主君と事件を検分する姿がまるでホームズとワトソン
その自然な主従関係が特に印象的なのが、信長に寝返った家臣を父に持つ少年、自念(槙木悠人)が矢で射られて殺害された第1の事件。現場は密室状態にあった一室であり、「天誅が下ったのだ」と騒ぎ立てる者もいるなか、自念がどのような方法で殺害されたのかを村重と助三郎が検分する。しかし、どこにも凶器の矢は残されておらず、屋内で矢を放とうとすれば天井や床に長弓が当たってしまうし、雪が積もった庭を挟んだ通路から狙おうにも灯籠が邪魔をして確実に標的を射抜くのは極めて困難に思われる。

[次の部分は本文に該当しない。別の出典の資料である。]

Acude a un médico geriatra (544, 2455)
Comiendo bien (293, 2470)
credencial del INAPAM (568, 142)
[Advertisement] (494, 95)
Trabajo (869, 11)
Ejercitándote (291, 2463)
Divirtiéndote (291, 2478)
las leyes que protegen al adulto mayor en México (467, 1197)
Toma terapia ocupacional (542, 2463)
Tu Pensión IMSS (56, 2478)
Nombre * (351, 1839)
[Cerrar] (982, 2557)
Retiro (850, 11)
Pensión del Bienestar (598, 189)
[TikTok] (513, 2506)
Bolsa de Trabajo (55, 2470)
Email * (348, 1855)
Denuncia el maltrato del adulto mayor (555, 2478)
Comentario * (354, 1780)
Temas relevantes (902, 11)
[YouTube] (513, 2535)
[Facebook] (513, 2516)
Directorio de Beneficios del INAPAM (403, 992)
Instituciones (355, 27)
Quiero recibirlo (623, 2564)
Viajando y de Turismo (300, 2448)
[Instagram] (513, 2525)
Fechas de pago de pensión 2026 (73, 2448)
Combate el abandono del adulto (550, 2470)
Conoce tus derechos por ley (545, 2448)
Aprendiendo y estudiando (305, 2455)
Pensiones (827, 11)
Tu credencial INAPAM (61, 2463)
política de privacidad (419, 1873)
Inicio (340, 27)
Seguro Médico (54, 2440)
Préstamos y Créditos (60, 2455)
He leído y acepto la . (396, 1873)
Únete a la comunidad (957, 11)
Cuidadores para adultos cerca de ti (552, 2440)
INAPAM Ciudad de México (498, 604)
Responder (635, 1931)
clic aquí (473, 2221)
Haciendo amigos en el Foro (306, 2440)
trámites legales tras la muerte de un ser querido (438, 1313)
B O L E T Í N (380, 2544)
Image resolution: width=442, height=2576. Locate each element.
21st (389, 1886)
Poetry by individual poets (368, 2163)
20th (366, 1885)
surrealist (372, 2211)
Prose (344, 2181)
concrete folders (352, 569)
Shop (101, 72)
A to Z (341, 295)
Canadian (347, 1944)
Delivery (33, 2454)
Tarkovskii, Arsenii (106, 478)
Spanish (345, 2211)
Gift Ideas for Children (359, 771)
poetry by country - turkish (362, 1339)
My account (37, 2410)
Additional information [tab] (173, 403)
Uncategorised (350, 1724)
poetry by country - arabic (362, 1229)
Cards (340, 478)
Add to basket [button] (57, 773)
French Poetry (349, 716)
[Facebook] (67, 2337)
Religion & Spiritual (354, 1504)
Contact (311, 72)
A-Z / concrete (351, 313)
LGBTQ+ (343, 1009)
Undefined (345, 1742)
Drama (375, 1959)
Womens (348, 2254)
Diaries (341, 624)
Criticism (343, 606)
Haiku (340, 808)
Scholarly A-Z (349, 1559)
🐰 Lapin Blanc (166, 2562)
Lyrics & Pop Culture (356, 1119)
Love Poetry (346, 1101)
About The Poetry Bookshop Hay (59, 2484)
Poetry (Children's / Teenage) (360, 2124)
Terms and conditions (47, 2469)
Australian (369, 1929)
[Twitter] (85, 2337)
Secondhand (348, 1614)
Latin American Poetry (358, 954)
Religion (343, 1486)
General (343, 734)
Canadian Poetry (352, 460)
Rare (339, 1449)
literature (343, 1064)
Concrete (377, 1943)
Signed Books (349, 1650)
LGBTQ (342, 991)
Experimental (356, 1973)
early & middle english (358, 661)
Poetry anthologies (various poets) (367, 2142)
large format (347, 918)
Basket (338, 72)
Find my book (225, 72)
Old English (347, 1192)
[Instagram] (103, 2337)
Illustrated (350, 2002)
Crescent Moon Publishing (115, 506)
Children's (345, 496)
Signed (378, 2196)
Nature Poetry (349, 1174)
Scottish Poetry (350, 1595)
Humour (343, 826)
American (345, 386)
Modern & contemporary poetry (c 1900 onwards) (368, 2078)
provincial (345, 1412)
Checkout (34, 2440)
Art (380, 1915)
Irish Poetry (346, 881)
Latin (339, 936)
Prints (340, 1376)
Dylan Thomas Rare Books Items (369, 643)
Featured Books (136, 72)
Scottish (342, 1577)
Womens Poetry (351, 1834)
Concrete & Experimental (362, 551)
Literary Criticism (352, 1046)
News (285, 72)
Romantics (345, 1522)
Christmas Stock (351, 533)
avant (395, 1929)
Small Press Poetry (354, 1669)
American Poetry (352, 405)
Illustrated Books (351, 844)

村重の指示で事件当時を再現するため、自念に見立てた俵を部屋に置き、障子をわずか数センチほど開けた状態にする助三郎。さらに、放った矢を回収する手段の仮説として、矢に結んだ糸を離れた通路から引っ張ってみるのだが、「このやり方だとやはり雪の上で跡がつきまする」とすぐさま報告する。一連の彼の言動には無駄がないし、のちに官兵衛が詠んだ狂歌を口ずさむ主君の姿を見て、かつて戦場でまともに戦おうとしない荒木勢を揶揄して陣中に流れた戯れ歌「あら木弓はりまのかたへおしよせて いるもいられず引もひかれず」を言葉にして思いがけずヒントを与えるなど、その表情や空気感で助三郎の勘が鋭いことを観る者に伝えるのだからさすがだ。
このように様々な殺人方法を検討しながら事件の謎に迫っていく村重と助三郎のやり取りは、さながらかの名探偵シャーロック・ホームズと相棒の医師ジョン・H・ワトソンのようであり、どこか微笑ましくてほっこりする。
それは、『羊たちの沈黙』(91)におけるFBIの女性訓練生クラリスと元精神科医の殺人鬼レクター博士を想起させる、村重と官兵衛の関係性とは異なるもの。漂う空気も明らかに違うその2つのシークエンスを観比べながら、映画『黒牢城』に仕掛られた謎に挑んでみるのもおもしろいだろう。宮舘涼太のさりげない芝居が、本作の秘密を解くカギになるかもしれないから。